On the Road has been a huge influence on many poets, writers, actors and musicians, including Bob Dylan, Jim Morrison, Hunter S. Thompson and many more. "It changed my life like it changed everyone else's," Dylan would say many years later. Tom Waits, too, acknowledged its influence, hymning Jack and Neal in a song, and calling the Beats "father figures." At least two great American photographers were influenced by Kerouac: Robert Frank, who became his close friend - Kerouac wrote the introduction to The Americans - and Stephen Shore, who set out on an American road trip in the 1970s with Kerouac's book as a guide. It would be hard to imagine Hunter S. Thompson's road novel, Fear and Loathing in Las Vegas, had On the Road not laid down the template - likewise films such as Easy Rider, Paris, Texas, even Thelma and Louise.[20]

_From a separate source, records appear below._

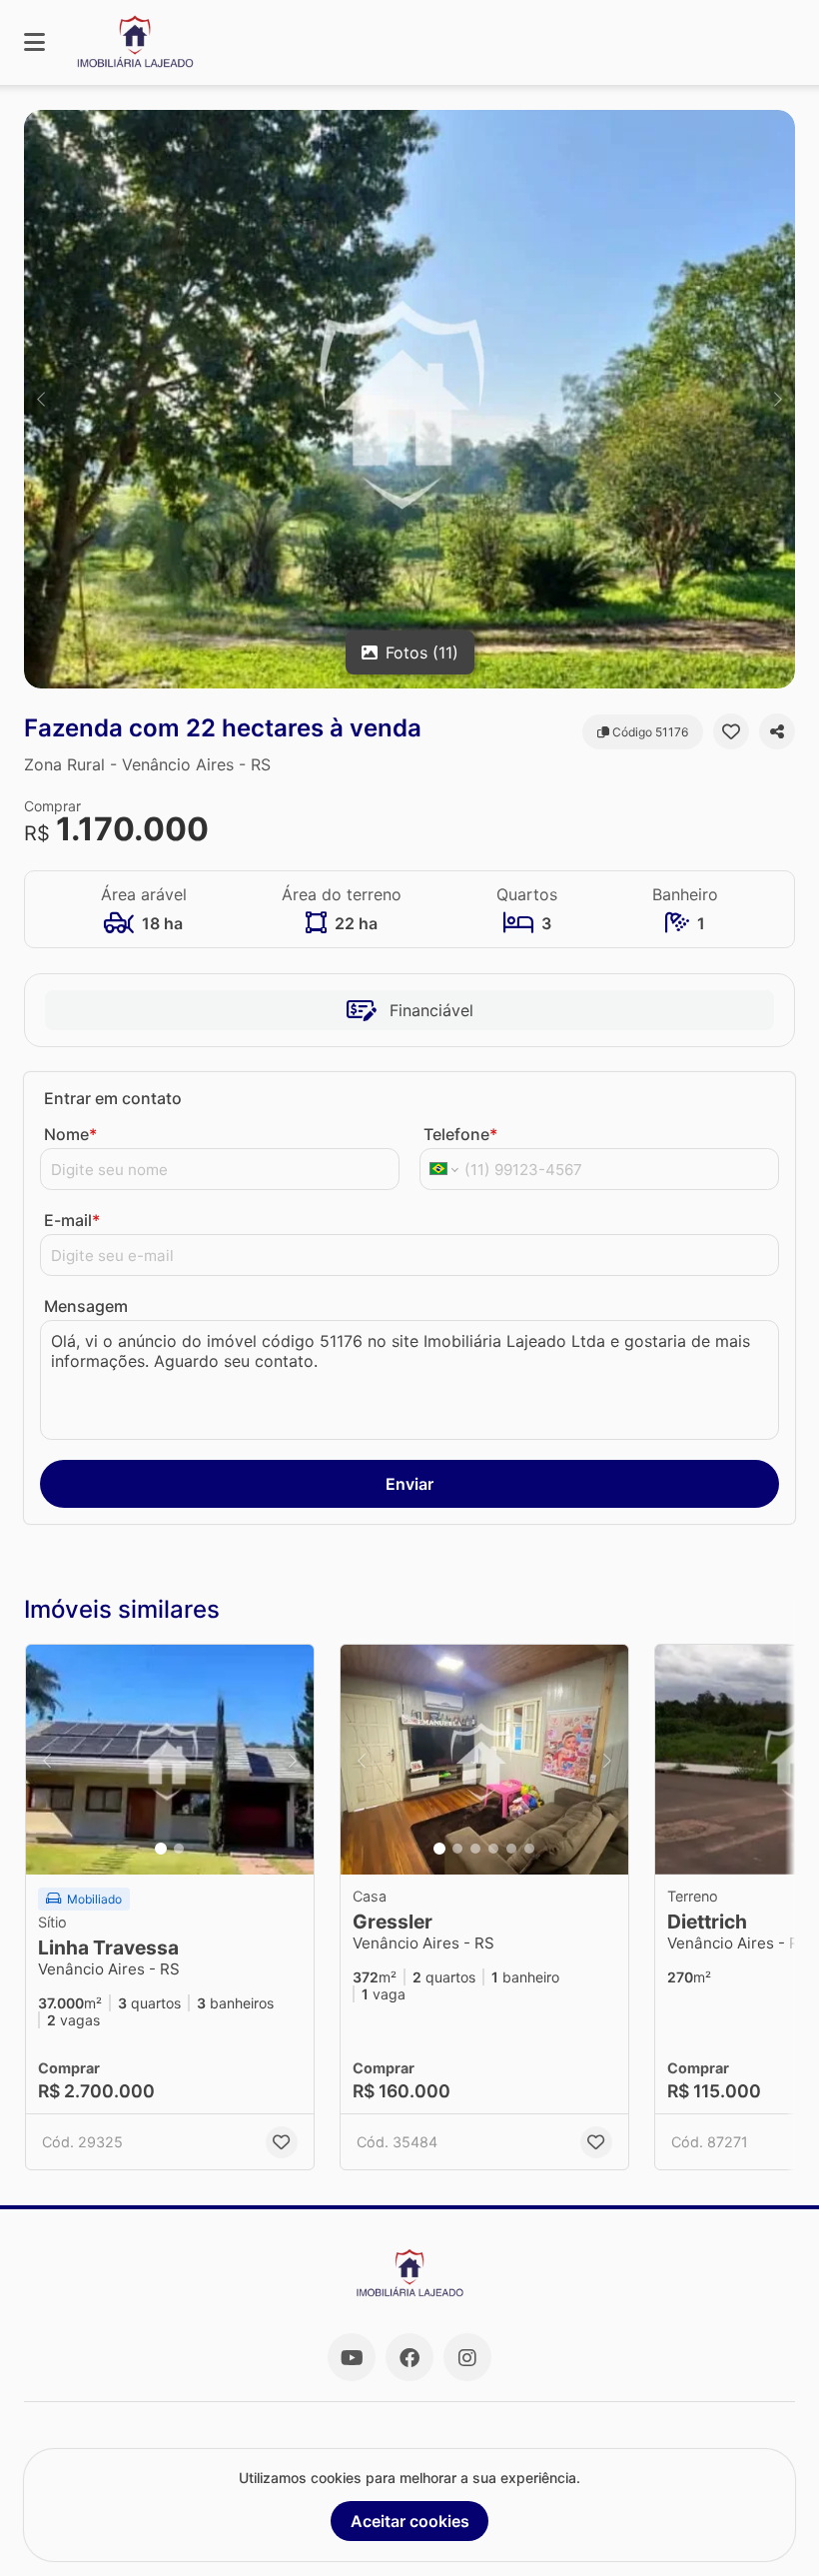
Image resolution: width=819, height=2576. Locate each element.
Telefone (460, 1134)
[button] (409, 399)
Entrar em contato (113, 1098)
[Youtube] (352, 2357)
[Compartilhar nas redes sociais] (777, 731)
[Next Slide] (778, 399)
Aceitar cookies (410, 2521)
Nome (70, 1134)
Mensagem (86, 1306)
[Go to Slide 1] (161, 1849)
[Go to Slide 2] (179, 1849)
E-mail (72, 1220)
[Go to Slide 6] (529, 1849)
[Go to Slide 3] (475, 1849)
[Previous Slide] (41, 399)
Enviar (409, 1484)
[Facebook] (409, 2357)
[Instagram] (467, 2357)
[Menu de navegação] (34, 42)
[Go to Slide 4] (493, 1849)
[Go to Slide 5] (511, 1849)
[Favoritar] (731, 731)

A truer classic than 'The Electric Kool-Aid Acid Test' IMO. Although I quite enjoy Tom Wolfe's writing it is entertaining and descriptive more than thought-provoking or inspiring.
 

swee'pea99

Legendary Member
Jack Kerouac, On the Road.

On the Road has been a huge influence on many poets, writers, actors and musicians, including Bob Dylan, Jim Morrison, Hunter S. Thompson and many more. "It changed my life like it changed everyone else's," Dylan would say many years later. Tom Waits, too, acknowledged its influence, hymning Jack and Neal in a song, and calling the Beats "father figures." At least two great American photographers were influenced by Kerouac: Robert Frank, who became his close friend - Kerouac wrote the introduction to The Americans - and Stephen Shore, who set out on an American road trip in the 1970s with Kerouac's book as a guide. It would be hard to imagine Hunter S. Thompson's road novel, Fear and Loathing in Las Vegas, had On the Road not laid down the template - likewise films such as Easy Rider, Paris, Texas, even Thelma and Louise.[20]

A truer classic than 'The Electric Kool-Aid Acid Test' IMO. Although I quite enjoy Tom Wolfe's writing it is entertaining and descriptive more than thought-provoking or inspiring.
Um, it's also a novel. Next!
 

Yellow Fang

Legendary Member
Location
Reading
I used to read quite a lot of books about military aircraft and air campaigns when I was younger. There were a lot of good books on this subject. I don't know if it would deserve a place in the top 100, but I thought The Canvas Falcons about the WWI fighters was particularly good.